Repeat the rows below, substituting "Which coordinates should I click to accomplish" for each occurrence of "At what coordinates should I click to accomplish" and keeping every other character the same.

** BEGIN Data to use **

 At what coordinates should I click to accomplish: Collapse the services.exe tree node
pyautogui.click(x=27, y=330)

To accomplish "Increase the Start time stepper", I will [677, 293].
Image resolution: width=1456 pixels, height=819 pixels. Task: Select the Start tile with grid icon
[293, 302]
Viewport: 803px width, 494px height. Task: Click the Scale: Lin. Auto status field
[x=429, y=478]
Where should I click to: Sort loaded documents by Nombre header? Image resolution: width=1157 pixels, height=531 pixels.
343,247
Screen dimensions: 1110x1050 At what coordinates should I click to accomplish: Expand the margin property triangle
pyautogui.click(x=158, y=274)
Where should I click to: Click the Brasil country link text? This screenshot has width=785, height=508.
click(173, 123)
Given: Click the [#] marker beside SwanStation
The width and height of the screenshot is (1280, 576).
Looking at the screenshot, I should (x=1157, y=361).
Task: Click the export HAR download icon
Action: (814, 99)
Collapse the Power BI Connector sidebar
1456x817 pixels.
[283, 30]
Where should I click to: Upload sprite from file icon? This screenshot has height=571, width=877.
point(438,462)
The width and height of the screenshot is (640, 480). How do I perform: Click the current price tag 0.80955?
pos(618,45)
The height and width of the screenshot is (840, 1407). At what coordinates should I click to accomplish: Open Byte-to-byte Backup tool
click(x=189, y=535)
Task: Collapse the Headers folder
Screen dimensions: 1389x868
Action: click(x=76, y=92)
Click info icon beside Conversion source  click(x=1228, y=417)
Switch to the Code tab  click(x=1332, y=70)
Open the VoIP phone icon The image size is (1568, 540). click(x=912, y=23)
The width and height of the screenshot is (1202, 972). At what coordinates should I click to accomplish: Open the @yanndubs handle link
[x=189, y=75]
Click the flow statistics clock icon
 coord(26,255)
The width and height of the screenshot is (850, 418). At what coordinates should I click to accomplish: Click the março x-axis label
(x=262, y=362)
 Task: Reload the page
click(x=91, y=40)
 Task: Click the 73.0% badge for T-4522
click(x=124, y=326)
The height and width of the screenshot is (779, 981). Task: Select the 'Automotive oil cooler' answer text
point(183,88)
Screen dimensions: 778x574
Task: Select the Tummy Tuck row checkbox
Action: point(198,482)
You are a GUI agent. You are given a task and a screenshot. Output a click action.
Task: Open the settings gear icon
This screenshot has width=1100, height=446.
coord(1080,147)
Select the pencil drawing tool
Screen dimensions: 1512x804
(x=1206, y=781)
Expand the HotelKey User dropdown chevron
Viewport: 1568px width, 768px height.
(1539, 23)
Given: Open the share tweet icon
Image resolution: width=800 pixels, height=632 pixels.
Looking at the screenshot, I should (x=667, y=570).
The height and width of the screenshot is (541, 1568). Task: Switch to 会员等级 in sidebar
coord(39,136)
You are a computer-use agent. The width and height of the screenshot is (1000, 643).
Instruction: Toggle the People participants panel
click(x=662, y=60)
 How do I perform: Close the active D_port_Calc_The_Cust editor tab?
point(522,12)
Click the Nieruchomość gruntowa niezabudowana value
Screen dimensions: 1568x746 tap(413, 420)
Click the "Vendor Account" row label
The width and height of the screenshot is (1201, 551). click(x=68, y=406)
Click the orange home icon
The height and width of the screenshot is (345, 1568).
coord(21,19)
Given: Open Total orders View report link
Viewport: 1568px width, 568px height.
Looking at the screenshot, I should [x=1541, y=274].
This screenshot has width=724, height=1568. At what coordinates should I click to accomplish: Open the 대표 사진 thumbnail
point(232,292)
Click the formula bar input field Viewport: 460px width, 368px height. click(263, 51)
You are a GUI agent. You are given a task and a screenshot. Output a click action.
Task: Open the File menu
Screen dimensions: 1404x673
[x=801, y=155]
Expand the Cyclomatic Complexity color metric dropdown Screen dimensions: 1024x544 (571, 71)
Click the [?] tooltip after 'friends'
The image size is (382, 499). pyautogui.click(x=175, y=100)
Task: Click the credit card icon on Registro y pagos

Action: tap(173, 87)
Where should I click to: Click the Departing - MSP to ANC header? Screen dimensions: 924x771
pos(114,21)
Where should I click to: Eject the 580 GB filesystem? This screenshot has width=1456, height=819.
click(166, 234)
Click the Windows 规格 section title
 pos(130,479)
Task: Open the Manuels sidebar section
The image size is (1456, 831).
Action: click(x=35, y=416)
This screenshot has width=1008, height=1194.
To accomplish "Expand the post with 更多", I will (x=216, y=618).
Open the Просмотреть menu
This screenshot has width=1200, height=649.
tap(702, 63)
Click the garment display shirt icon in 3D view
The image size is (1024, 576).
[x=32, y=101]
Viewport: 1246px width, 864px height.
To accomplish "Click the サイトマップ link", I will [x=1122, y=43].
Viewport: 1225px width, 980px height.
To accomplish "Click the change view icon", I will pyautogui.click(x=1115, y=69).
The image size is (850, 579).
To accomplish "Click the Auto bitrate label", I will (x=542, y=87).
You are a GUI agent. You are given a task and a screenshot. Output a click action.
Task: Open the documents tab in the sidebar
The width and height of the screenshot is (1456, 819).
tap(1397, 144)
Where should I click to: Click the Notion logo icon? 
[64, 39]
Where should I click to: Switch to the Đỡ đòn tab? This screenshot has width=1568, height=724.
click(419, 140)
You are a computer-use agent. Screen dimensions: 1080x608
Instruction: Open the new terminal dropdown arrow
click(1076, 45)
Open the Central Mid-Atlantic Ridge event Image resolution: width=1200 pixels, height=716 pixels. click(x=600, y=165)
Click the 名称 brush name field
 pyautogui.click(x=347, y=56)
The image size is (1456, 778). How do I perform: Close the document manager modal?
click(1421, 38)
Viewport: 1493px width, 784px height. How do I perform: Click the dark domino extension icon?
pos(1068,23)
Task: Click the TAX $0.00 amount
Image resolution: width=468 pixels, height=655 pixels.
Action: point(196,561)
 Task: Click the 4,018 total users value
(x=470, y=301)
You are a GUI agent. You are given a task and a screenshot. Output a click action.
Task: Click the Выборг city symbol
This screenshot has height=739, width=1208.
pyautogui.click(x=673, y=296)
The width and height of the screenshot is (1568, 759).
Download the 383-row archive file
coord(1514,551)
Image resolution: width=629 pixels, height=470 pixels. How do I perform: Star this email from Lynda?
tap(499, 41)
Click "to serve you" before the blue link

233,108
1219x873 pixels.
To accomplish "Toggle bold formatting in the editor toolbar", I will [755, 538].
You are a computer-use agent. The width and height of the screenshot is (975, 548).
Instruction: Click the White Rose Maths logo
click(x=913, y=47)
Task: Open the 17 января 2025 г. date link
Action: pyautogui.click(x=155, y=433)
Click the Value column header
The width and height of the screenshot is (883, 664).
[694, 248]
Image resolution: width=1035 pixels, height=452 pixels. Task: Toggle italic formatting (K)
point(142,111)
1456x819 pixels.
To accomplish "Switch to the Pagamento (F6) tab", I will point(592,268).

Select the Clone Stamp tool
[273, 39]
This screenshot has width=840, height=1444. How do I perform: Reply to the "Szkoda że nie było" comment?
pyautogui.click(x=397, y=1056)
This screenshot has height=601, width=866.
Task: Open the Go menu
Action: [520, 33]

** END Data to use **

Solution to the exercise:
 Which coordinates should I click to accomplish: Collapse the services.exe tree node
pyautogui.click(x=27, y=330)

To accomplish "Increase the Start time stepper", I will [677, 293].
Image resolution: width=1456 pixels, height=819 pixels. Task: Select the Start tile with grid icon
[293, 302]
Viewport: 803px width, 494px height. Task: Click the Scale: Lin. Auto status field
[x=429, y=478]
Where should I click to: Sort loaded documents by Nombre header? Image resolution: width=1157 pixels, height=531 pixels.
343,247
Screen dimensions: 1110x1050 Which coordinates should I click to accomplish: Expand the margin property triangle
pyautogui.click(x=158, y=274)
Where should I click to: Click the Brasil country link text? This screenshot has width=785, height=508.
click(173, 123)
Given: Click the [#] marker beside SwanStation
The width and height of the screenshot is (1280, 576).
Looking at the screenshot, I should (x=1157, y=361).
Task: Click the export HAR download icon
Action: (814, 99)
Collapse the Power BI Connector sidebar
1456x817 pixels.
[283, 30]
Where should I click to: Upload sprite from file icon? This screenshot has height=571, width=877.
point(438,462)
The width and height of the screenshot is (640, 480). How do I perform: Click the current price tag 0.80955?
pos(618,45)
The height and width of the screenshot is (840, 1407). Which coordinates should I click to accomplish: Open Byte-to-byte Backup tool
click(x=189, y=535)
Task: Collapse the Headers folder
Screen dimensions: 1389x868
Action: click(x=76, y=92)
Click info icon beside Conversion source  click(x=1228, y=417)
Switch to the Code tab  click(x=1332, y=70)
Open the VoIP phone icon The image size is (1568, 540). click(x=912, y=23)
The width and height of the screenshot is (1202, 972). Which coordinates should I click to accomplish: Open the @yanndubs handle link
[x=189, y=75]
Click the flow statistics clock icon
 coord(26,255)
The width and height of the screenshot is (850, 418). Which coordinates should I click to accomplish: Click the março x-axis label
(x=262, y=362)
 Task: Reload the page
click(x=91, y=40)
 Task: Click the 73.0% badge for T-4522
click(x=124, y=326)
The height and width of the screenshot is (779, 981). Task: Select the 'Automotive oil cooler' answer text
point(183,88)
Screen dimensions: 778x574
Task: Select the Tummy Tuck row checkbox
Action: point(198,482)
You are a GUI agent. You are given a task and a screenshot. Output a click action.
Task: Open the settings gear icon
This screenshot has width=1100, height=446.
coord(1080,147)
Select the pencil drawing tool
Screen dimensions: 1512x804
(x=1206, y=781)
Expand the HotelKey User dropdown chevron
Viewport: 1568px width, 768px height.
(1539, 23)
Given: Open the share tweet icon
Image resolution: width=800 pixels, height=632 pixels.
Looking at the screenshot, I should (x=667, y=570).
The height and width of the screenshot is (541, 1568). Task: Switch to 会员等级 in sidebar
coord(39,136)
You are a computer-use agent. The width and height of the screenshot is (1000, 643).
Instruction: Toggle the People participants panel
click(x=662, y=60)
 How do I perform: Close the active D_port_Calc_The_Cust editor tab?
point(522,12)
Click the Nieruchomość gruntowa niezabudowana value
Screen dimensions: 1568x746 tap(413, 420)
Click the "Vendor Account" row label
The width and height of the screenshot is (1201, 551). click(x=68, y=406)
Click the orange home icon
The height and width of the screenshot is (345, 1568).
coord(21,19)
Given: Open Total orders View report link
Viewport: 1568px width, 568px height.
Looking at the screenshot, I should [x=1541, y=274].
This screenshot has width=724, height=1568. Which coordinates should I click to accomplish: Open the 대표 사진 thumbnail
point(232,292)
Click the formula bar input field Viewport: 460px width, 368px height. click(263, 51)
You are a GUI agent. You are given a task and a screenshot. Output a click action.
Task: Open the File menu
Screen dimensions: 1404x673
[x=801, y=155]
Expand the Cyclomatic Complexity color metric dropdown Screen dimensions: 1024x544 (571, 71)
Click the [?] tooltip after 'friends'
The image size is (382, 499). pyautogui.click(x=175, y=100)
Task: Click the credit card icon on Registro y pagos

Action: tap(173, 87)
Where should I click to: Click the Departing - MSP to ANC header? Screen dimensions: 924x771
pos(114,21)
Where should I click to: Eject the 580 GB filesystem? This screenshot has width=1456, height=819.
click(166, 234)
Click the Windows 规格 section title
 pos(130,479)
Task: Open the Manuels sidebar section
The image size is (1456, 831).
Action: click(x=35, y=416)
This screenshot has width=1008, height=1194.
To accomplish "Expand the post with 更多", I will (x=216, y=618).
Open the Просмотреть menu
This screenshot has width=1200, height=649.
tap(702, 63)
Click the garment display shirt icon in 3D view
The image size is (1024, 576).
[x=32, y=101]
Viewport: 1246px width, 864px height.
To accomplish "Click the サイトマップ link", I will [x=1122, y=43].
Viewport: 1225px width, 980px height.
To accomplish "Click the change view icon", I will pyautogui.click(x=1115, y=69).
The image size is (850, 579).
To accomplish "Click the Auto bitrate label", I will (x=542, y=87).
You are a GUI agent. You are given a task and a screenshot. Output a click action.
Task: Open the documents tab in the sidebar
The width and height of the screenshot is (1456, 819).
tap(1397, 144)
Where should I click to: Click the Notion logo icon? 
[64, 39]
Where should I click to: Switch to the Đỡ đòn tab? This screenshot has width=1568, height=724.
click(419, 140)
You are a computer-use agent. Screen dimensions: 1080x608
Instruction: Open the new terminal dropdown arrow
click(1076, 45)
Open the Central Mid-Atlantic Ridge event Image resolution: width=1200 pixels, height=716 pixels. click(x=600, y=165)
Click the 名称 brush name field
 pyautogui.click(x=347, y=56)
The image size is (1456, 778). How do I perform: Close the document manager modal?
click(1421, 38)
Viewport: 1493px width, 784px height. How do I perform: Click the dark domino extension icon?
pos(1068,23)
Task: Click the TAX $0.00 amount
Image resolution: width=468 pixels, height=655 pixels.
Action: point(196,561)
 Task: Click the 4,018 total users value
(x=470, y=301)
You are a GUI agent. You are given a task and a screenshot. Output a click action.
Task: Click the Выборг city symbol
This screenshot has height=739, width=1208.
pyautogui.click(x=673, y=296)
The width and height of the screenshot is (1568, 759).
Download the 383-row archive file
coord(1514,551)
Image resolution: width=629 pixels, height=470 pixels. How do I perform: Star this email from Lynda?
tap(499, 41)
Click "to serve you" before the blue link

233,108
1219x873 pixels.
To accomplish "Toggle bold formatting in the editor toolbar", I will [755, 538].
You are a computer-use agent. The width and height of the screenshot is (975, 548).
Instruction: Click the White Rose Maths logo
click(x=913, y=47)
Task: Open the 17 января 2025 г. date link
Action: pyautogui.click(x=155, y=433)
Click the Value column header
The width and height of the screenshot is (883, 664).
[694, 248]
Image resolution: width=1035 pixels, height=452 pixels. Task: Toggle italic formatting (K)
point(142,111)
1456x819 pixels.
To accomplish "Switch to the Pagamento (F6) tab", I will point(592,268).

Select the Clone Stamp tool
[273, 39]
This screenshot has width=840, height=1444. How do I perform: Reply to the "Szkoda że nie było" comment?
pyautogui.click(x=397, y=1056)
This screenshot has height=601, width=866.
Task: Open the Go menu
Action: [520, 33]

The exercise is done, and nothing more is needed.